Thinking I’d read it later, I cast the book aside waiting for motivation to strike me hard enough to pick it up again. Some time that time, a friend wanted a book. I suggested One Hundred Years of Solitude, but I also warned her that it had given me a block. She took it nevertheless.

That was the last I saw the book until last month, almost a year and half later.

One cold morning a line from the story popped into my mind: “Colonel Aureliano Buendía was to remember that distant afternoon when his father took him to discover ice.” Even though the book had thrown me off, that queer line had stayed with me. That’s when I realised I should give the book another chance. I got the book back from my friend and dove in right away.

It took me a good one week to finish the book. I whizzed through over half of the story, slowing down as the narrative progressed. Many times, I went back two pages to make sure I followed which Aureliano did what. I had to scan the family tree hundreds of times before I understood who’s child Amarantha was and who her child was.

I speed-read some parts while I cherished other parts of the story. I stopped at beautiful turns of phrases, and gawked at clever word choices. And then I paused and took pictures when I saw words of wonderment.

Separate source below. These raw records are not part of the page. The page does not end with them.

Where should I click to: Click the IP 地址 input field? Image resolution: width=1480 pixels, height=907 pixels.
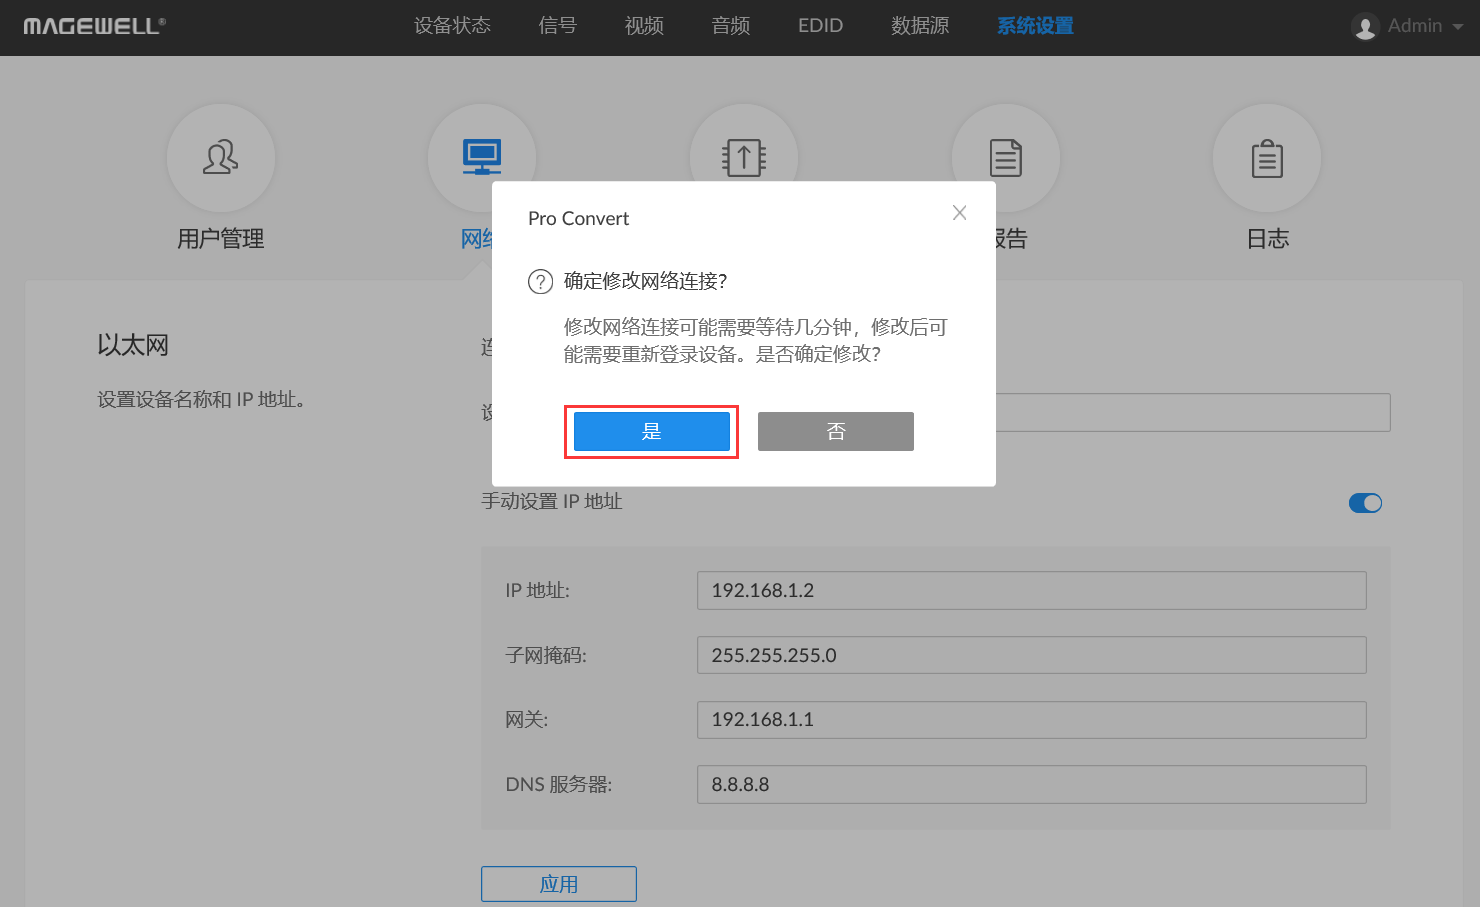click(1031, 590)

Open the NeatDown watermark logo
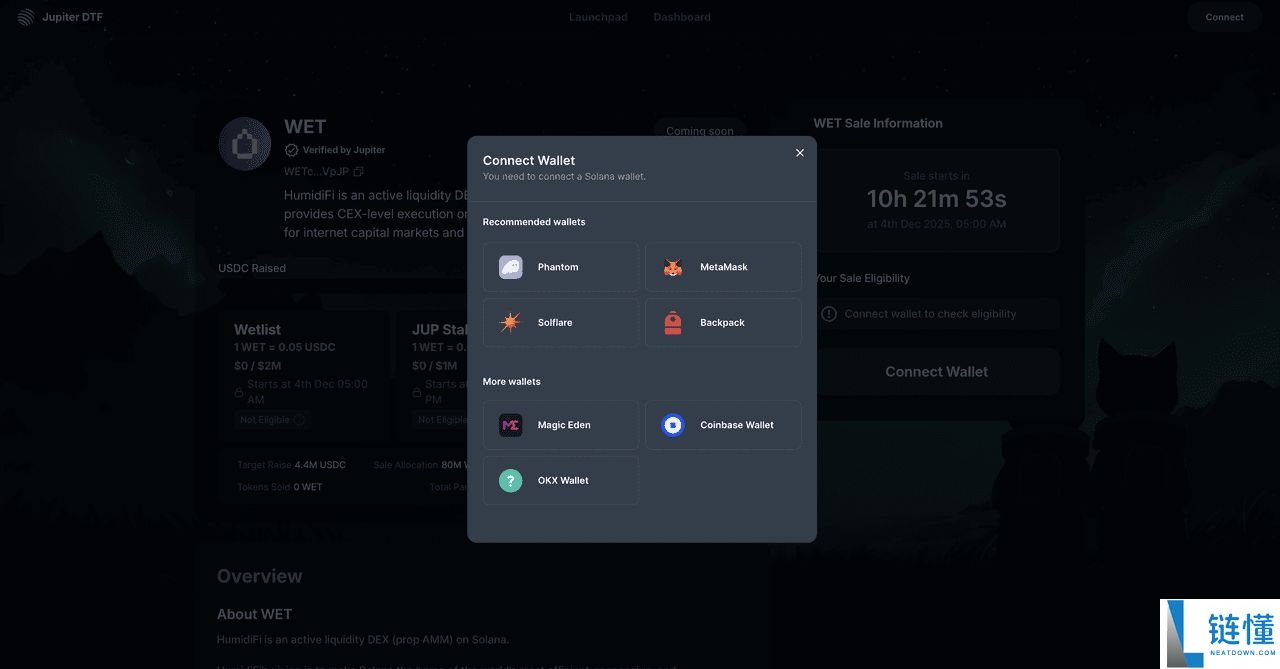coord(1219,634)
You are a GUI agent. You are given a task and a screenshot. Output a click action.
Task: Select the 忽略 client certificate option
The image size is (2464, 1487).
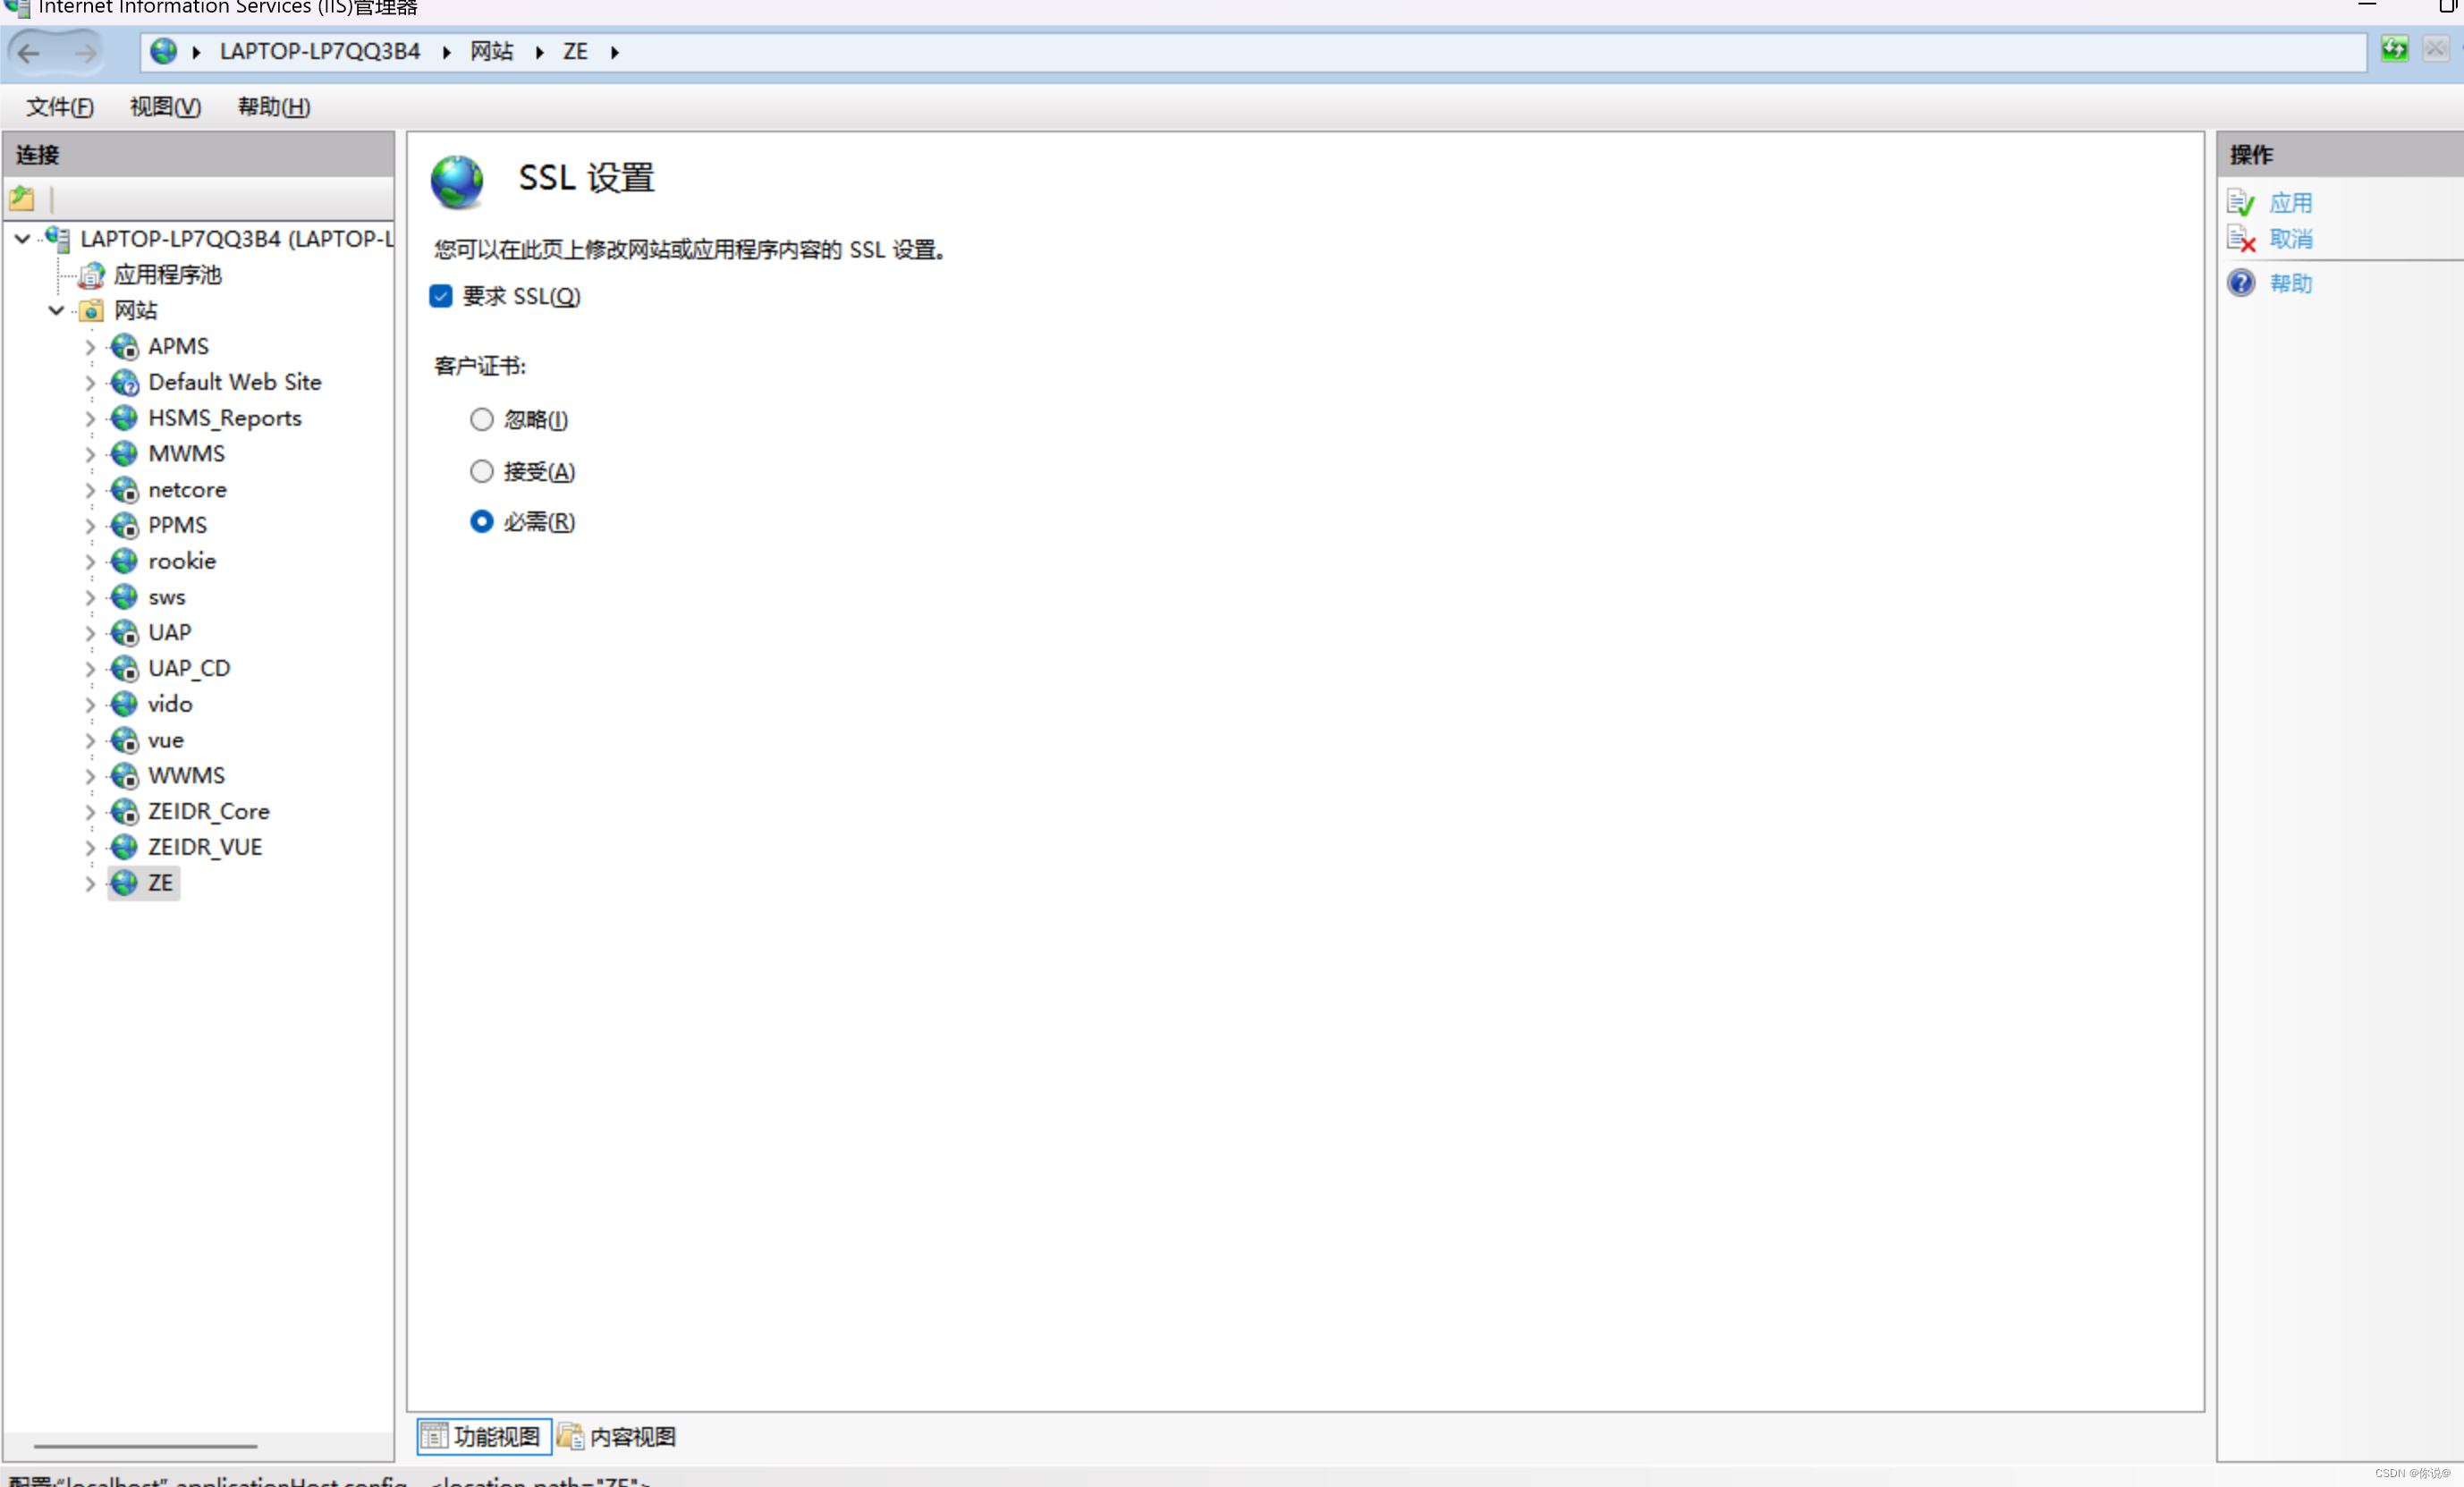(x=481, y=419)
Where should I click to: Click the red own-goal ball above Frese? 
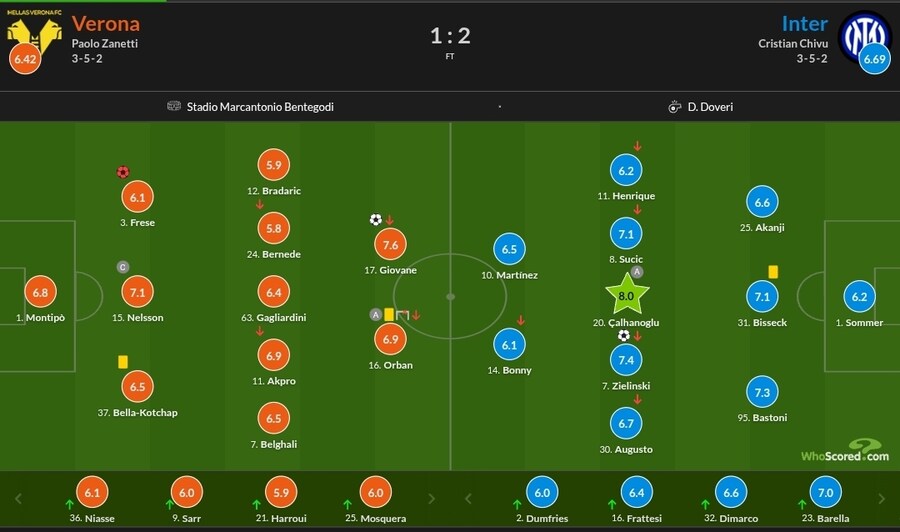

When I did finish reading it, however, I wanted to kick myself. I chided myself for missing out on so much pleasure the first time I tried reading it. If only I had tried harder to endure the initial confusion, I would’ve enjoyed a glorious read much sooner.

Perhaps it was meant to be. Perhaps I couldn’t read it then because I wasn’t mature enough. Maybe now was the time I needed it the most. Just like the Buendía family had waited a hundred years to decode the prediction of their fortunes and misfortunes, I had let history repeat itself before decoding the joys of One Hundred Years of Solitude.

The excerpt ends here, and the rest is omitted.